CBSE Class 12 Science Half Yearly Sample Paper 2025 with Solution

Sections

No.of Questions 

Marks 

A

16

16

B

5

10

C

7

21

D

2

08

E

3

15

Total

33

70

Q.No

Answer Key

1.

(a) common set of characters in groups of different ancestry

2.

A. 23% According to Chargaff’s rules, in DNA,

 A =T and G=C; 

Thus, A +T+G+C =100 

Given T = 27% so A=T =27% 

Thus A+T = 27 +27 =54% 

Thus, G+C =100 – 54 = 46% 

Since G = C so G = 46/2 =23%

3.

(c) a) - iii, b) - iv, c) - ii, d) - i 

4.

A. present in the medium, and it binds to the repressor. 

5.

(a) Lysine and Arginine

6.

B. CO2

7.

(c) Preformed Antibodies, Passive

8.

A. Reduction in BOD

9.

(b) commensalism

10.

(b) No growth, growth

11. 

D. Rapid divergence of traits among populations inhabiting a given geographical area.

12. 

A. 1& 5; 5 &1

Question No. 13 to 16 consist of two statements – Assertion (A) and Reason (R). Answer these questions selecting the appropriate option given below: 

A. Both A and R are true and R is the correct explanation of A 

B. Both A and R are true and R is not the correct explanation of A 

C. A is true but R is false

D. A is False but R is true

13.

A. Both A and R are true and R is correct explanation of A.

14. 

(a) Both A and R are true and R is the correct explanation of A

15.

C. A is true but R is false. 

16.

(a) Both A and R are true and R is the correct explanation of A

17.

(a) Palindromic sequences (0.5), endonuclease enzyme (½ Mark) 

(b) Restriction enzymes can make complementary cut counterparts forming sticky ends for recombination DNA / RDNA technology/ to facilitate ligation of vector and foreign DNA.(1 Mark)

18.

• The variation in colour of colonies is due to the principle of insertional inactivation. (0.5) 

•  In this, a recombinant DNA is inserted within the coding sequence of an enzyme, β-galactosidase.

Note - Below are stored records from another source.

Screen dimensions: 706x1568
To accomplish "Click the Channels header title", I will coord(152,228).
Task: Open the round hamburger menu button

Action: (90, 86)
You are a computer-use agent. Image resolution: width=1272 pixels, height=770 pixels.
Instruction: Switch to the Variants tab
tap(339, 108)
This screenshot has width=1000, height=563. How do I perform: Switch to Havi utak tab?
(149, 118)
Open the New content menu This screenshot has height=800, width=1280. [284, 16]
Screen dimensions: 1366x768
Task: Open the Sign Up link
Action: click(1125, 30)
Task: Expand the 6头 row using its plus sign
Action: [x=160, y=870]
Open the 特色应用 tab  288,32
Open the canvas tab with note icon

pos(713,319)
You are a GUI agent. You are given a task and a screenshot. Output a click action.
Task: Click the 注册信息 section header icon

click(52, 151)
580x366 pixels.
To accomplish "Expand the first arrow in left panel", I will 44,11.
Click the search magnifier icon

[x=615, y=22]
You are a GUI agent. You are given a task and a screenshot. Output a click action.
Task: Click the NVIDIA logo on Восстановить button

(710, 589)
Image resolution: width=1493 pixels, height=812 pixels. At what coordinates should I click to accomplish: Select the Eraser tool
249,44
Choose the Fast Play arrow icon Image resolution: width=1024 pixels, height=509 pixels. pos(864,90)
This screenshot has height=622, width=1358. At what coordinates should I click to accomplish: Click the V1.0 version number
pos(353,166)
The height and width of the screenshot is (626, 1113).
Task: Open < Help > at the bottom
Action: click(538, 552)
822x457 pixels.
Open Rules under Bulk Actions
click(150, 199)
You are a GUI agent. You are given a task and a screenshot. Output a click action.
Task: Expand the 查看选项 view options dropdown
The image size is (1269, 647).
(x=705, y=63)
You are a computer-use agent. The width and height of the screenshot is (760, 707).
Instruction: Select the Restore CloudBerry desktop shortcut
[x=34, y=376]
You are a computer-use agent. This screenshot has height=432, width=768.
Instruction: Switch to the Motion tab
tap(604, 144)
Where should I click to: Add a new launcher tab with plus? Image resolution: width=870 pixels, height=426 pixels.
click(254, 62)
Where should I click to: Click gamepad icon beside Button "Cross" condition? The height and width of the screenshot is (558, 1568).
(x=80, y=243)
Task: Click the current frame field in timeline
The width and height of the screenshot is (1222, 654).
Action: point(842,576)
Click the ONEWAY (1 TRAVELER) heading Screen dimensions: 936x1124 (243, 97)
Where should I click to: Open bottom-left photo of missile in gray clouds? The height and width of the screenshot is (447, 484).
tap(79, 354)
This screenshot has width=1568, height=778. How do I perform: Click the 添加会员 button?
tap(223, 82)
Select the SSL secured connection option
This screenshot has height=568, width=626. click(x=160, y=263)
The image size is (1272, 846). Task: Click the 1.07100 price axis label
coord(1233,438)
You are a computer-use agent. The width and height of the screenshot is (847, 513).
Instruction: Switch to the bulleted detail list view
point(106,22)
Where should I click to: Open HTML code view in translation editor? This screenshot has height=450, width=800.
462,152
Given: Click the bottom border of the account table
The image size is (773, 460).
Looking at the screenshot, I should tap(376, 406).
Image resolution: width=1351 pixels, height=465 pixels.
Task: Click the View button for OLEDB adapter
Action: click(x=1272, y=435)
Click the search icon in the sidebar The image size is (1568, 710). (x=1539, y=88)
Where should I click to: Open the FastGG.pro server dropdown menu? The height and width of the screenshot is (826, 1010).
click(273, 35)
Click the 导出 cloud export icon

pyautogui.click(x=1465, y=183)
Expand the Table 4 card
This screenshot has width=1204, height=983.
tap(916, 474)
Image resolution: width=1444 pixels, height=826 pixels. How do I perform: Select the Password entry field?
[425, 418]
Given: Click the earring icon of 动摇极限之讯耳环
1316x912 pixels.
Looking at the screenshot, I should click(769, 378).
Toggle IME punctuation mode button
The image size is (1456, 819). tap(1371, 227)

This results into inactivation of the enzyme, which is referred to as insertional inactivation. (0.5) 

•  The presence of a chromogenic substrate gives blue-coloured colonies if the plasmid in the bacteria does not have an insert. (0.5) 

•  Presence of insert results into insertional inactivation of the β - galactosidase and the colonies do not produce any colour, these are identified as recombinant colonies. (0.5)

19.

(a) Inverted pyramids of biomass are seen in aquatic conditions where a small standing crop of phytoplankton supports a large standing crop of zooplankton/fish/In terrestrial ecosystem where a large number of insects are feeding on the leaves of a tree. (1 Mark) (b) No, the Pyramid of energy is always upright, and can never be inverted because when energy flows from one trophic level to the next trophic level some amount of energy is always lost as heat at each step. (1 Mark) 

(a) Inverted pyramid because a large number of insects feed on one tree. 

(b) No, the Pyramid of energy is always upright, and can never be inverted because when energy flows from one trophic level to the next trophic level some amount of energy is always lost as heat at each step. (1 x 2 = 2 marks)

20.

(a) A –Pituitary gland; B: Ovary(½ x 2 =1 Mark) (b) Endometrium of the uterus regenerates through proliferation. (1 Mark) 

21.

Making the correct punnett square (1 mark) 

Phenotype - All Inflated green pods (½ mark) 

Genotype –FfGg (½ mark)

22.

(a) Corn: Wind. Numerous flowers are packed in an inflorescence; the tassels seen in the corn cob are the stigma and style which wave in the wind to trap pollen grains. 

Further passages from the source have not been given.